• [Exercise instructions]: Set out every line of the records below as a numbered list, skipping any blank lines. Leave the pictures out of your answer.

• [Recorded data]:
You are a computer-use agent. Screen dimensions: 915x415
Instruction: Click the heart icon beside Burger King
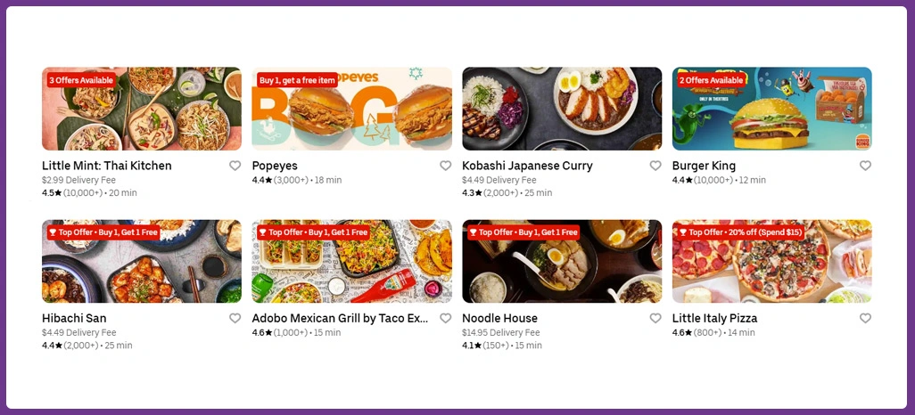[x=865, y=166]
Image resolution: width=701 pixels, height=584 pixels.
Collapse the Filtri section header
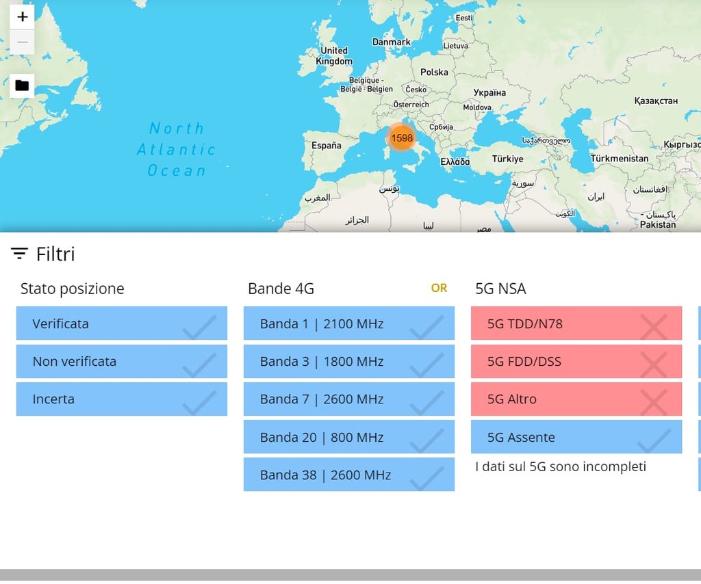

• [Final result]:
1. You are a computer-use agent. Screen dimensions: 915x415
2. Instruction: Click the heart icon beside Burger King
3. [x=865, y=166]
4. Image resolution: width=701 pixels, height=584 pixels.
5. Collapse the Filtri section header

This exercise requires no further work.